Gerda Charles was the pseudonym of Edna Lipson (10 March 1915 – 4 November 1996), an award-winning Anglo-Jewish novelist and author. She was born in Liverpool and was daughter of Harold Lipson and Gertrude Caplan who had married in Ormskirk in 1914. At some point her parents' marriage ended as by 1939 Gertrude Lipson was classified as divorced in the electoral records. For some years in the 1930s Edna and her mother ran a commercial hotel at 81 Mount Pleasant, Liverpool. After the war they both moved to London and Edna began attending evening classes in literature and writing at Morley College.
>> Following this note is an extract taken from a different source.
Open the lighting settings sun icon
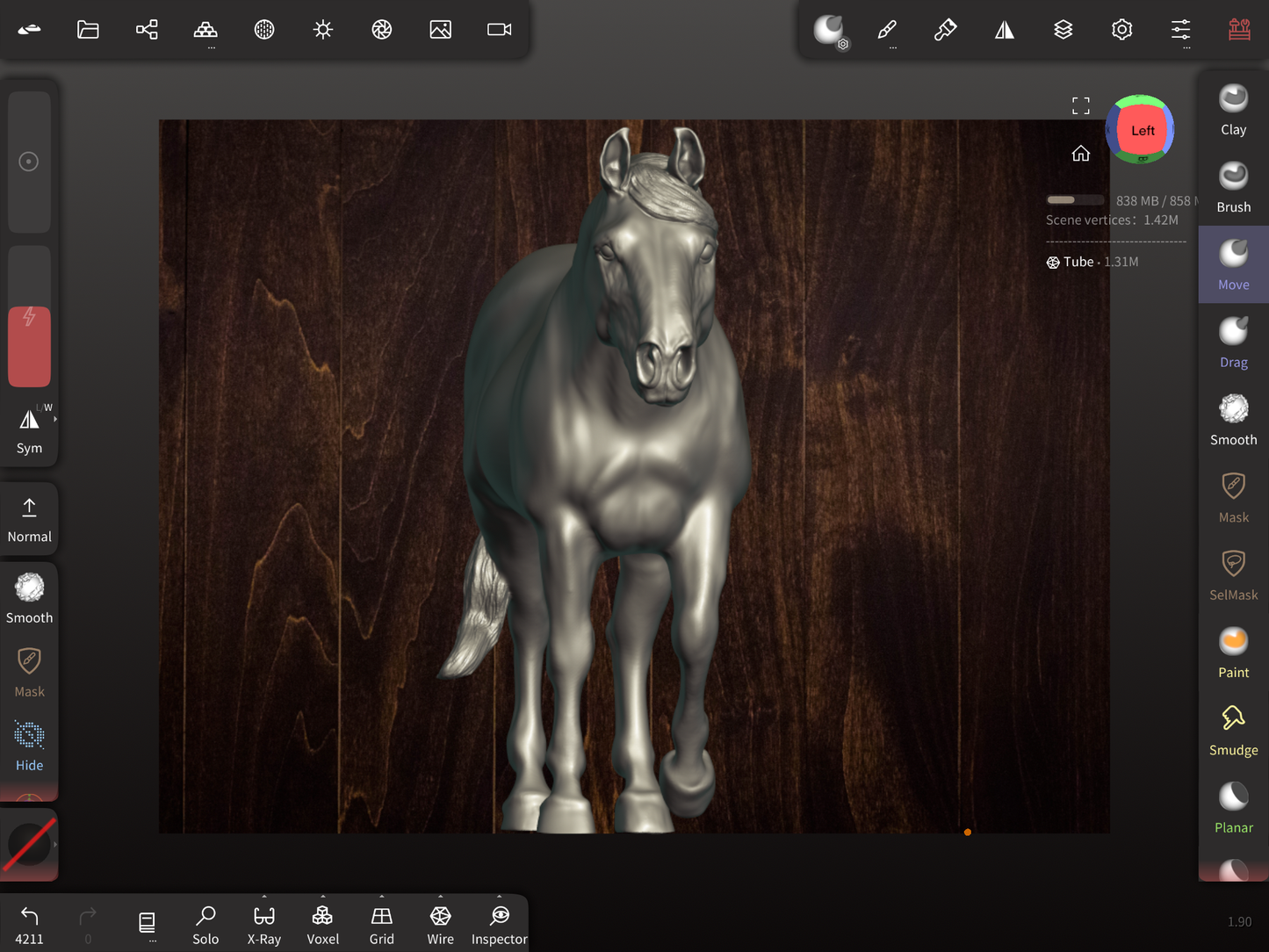The height and width of the screenshot is (952, 1269). tap(323, 30)
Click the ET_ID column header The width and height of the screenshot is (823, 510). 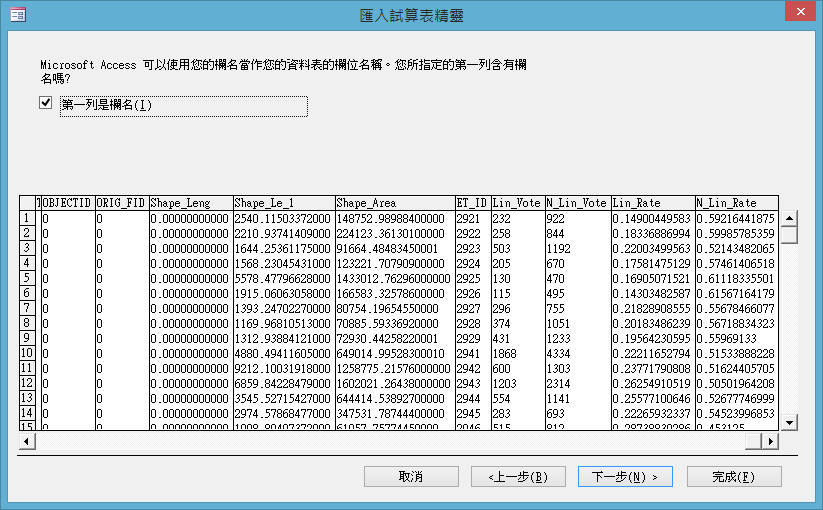(472, 203)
She published her first novel, The True Voice in 1959. A Slanting Light, her third novel, won the James Tait Black Memorial Prize in 1963. She met further success with the publication of The Destiny Waltz which won the inaugural Whitbread Novel of the Year award in 1971. Lipson worked as a journalist and reviewer for various newspapers such as the New Statesman, Daily Telegraph, New York Times and Jewish Chronicle. She also edited an anthology of modern Jewish short stories.

Edna Lipson never married and lived with her mother until the latter's death in 1981. Lipson died on 4 November 1996.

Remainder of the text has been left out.